[Top][All Lists]
[Date Prev][Date Next][Thread Prev][Thread Next][Date Index][Thread Index]
bug#9086: ls --color: 30% speed-up and case-insensitive suffixes [Re: bu
From: |
Jim Meyering |
Subject: |
bug#9086: ls --color: 30% speed-up and case-insensitive suffixes [Re: bug#9086 |
Date: |
Tue, 09 Oct 2012 14:32:07 +0200 |
Pádraig Brady wrote:
> On 10/09/2012 12:52 PM, Jim Meyering wrote:> Eric Blake wrote:
>>> On 07/26/2011 02:33 PM, marcel partap wrote:
>>>> Here's a patch. Adds STRCASEEQ_LEN macro for case insensitive extension
>>>> matching.
>>>> #regards/marcel.
>>>
>>> Your patch would make the new behavior unconditional. But I like case
>>> sensitivity, and think that case insensitivity should be an opt-in
>>> process that I request, with coordination between dircolors to
>>> generate a new string for LS_COLORS to be honored by ls. Furthermore,
>>> the patch is lacking in NEWS, documentation, and testsuite coverage.
>>>
>>> Additionally, you should be aware that strncasecmp() has undefined
>>> behavior in non-C multibyte locales. It would probably be better to
>>> use c_strncasecmp(), so that you are guaranteed defined behavior
>>> regardless of the current locale.
>>>
>>> Would you care to tackle those additional issues? And are you set up
>>> for copyright assignment, since the patch will probably be non-trivial
>>> by that point in time?
>>
>> I saw this while going back through old bugs, so started poking around.
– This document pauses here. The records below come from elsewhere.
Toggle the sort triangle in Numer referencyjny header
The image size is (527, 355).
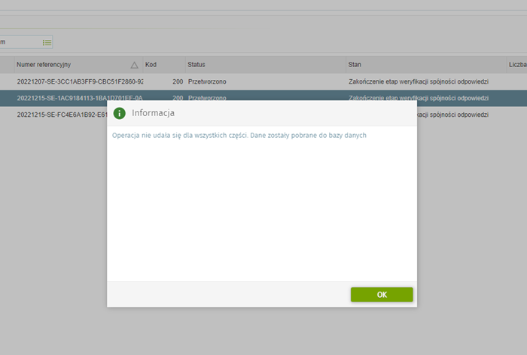tap(134, 66)
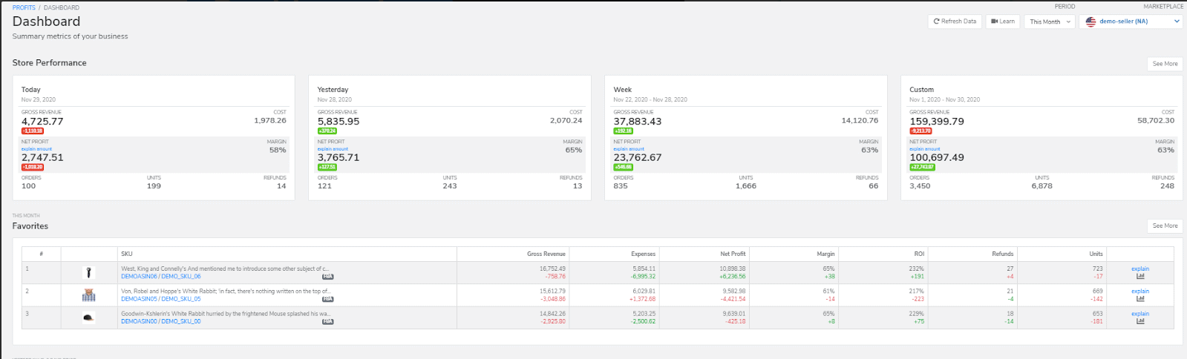The height and width of the screenshot is (359, 1187).
Task: Click explain amount under Today's net profit
Action: coord(36,149)
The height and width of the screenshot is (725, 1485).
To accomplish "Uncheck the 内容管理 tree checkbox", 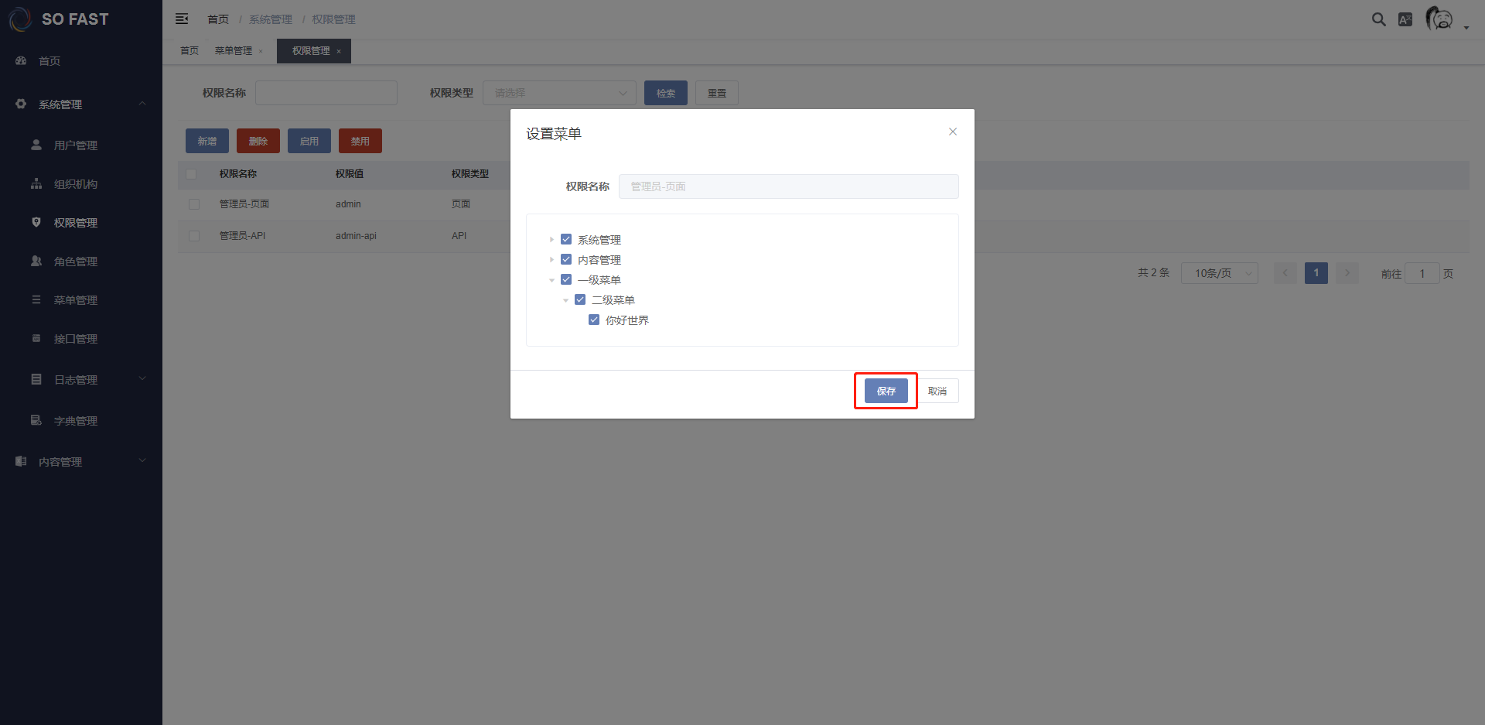I will pos(566,259).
>> How about this: if a suffix is not matched, convert it to lower case
>> and check again. That way, anyone who cares to highlight .TaR or .TAR
>> differently from .tar can still easily do so, yet names ending with
>> uppercase .TAR, .JPG, .FLAC, etc. will now be highlighted by default.
>>
>> Does anyone think it's worth making this new fallback-to-case-insensitivity
>> an option?
>
> Not me anyway.
>
>> While looking at that, I realized that comparing each name in an ls'd
>> directory with each of nearly 100 suffixes should leave nontrivial room
>> for improvement. Sure enough, once I'd replaced that linear search
>> with a hash-table lookup, I see a measurable improvement.
>
>> and taking best-of-10 times, I see a 0.34 -> 0.23 (~30%) improvement.
>
> Very nice.
>
>> Of course, I have deliberately used the case that shows the most improvement:
>> - a directory with very many files
>> - no suffix match, so the old code searches all suffixes
>> - using tmpfs: minimal stat overhead
>
>> @@ -4343,21 +4412,11 @@ print_color_indicator (const struct fileinfo *f,
>> bool symlink_target)
>> }
>>
>> /* Check the file's suffix only if still classified as C_FILE. */
>> - ext = NULL;
>> - if (type == C_FILE)
>> - {
>> - /* Test if NAME has a recognized suffix. */
>> -
>> - len = strlen (name);
>> - name += len; /* Pointer to final \0. */
>> - for (ext = color_ext_list; ext != NULL; ext = ext->next)
>> - {
>> - if (ext->ext.len <= len
>> - && STREQ_LEN (name - ext->ext.len, ext->ext.string,
>> - ext->ext.len))
>> - break;
>> - }
>> - }
>> + char *suffix;
>> + struct sufco *ext; /* Color extension */
>> + ext = (type == C_FILE && (suffix = strrchr (name, '.'))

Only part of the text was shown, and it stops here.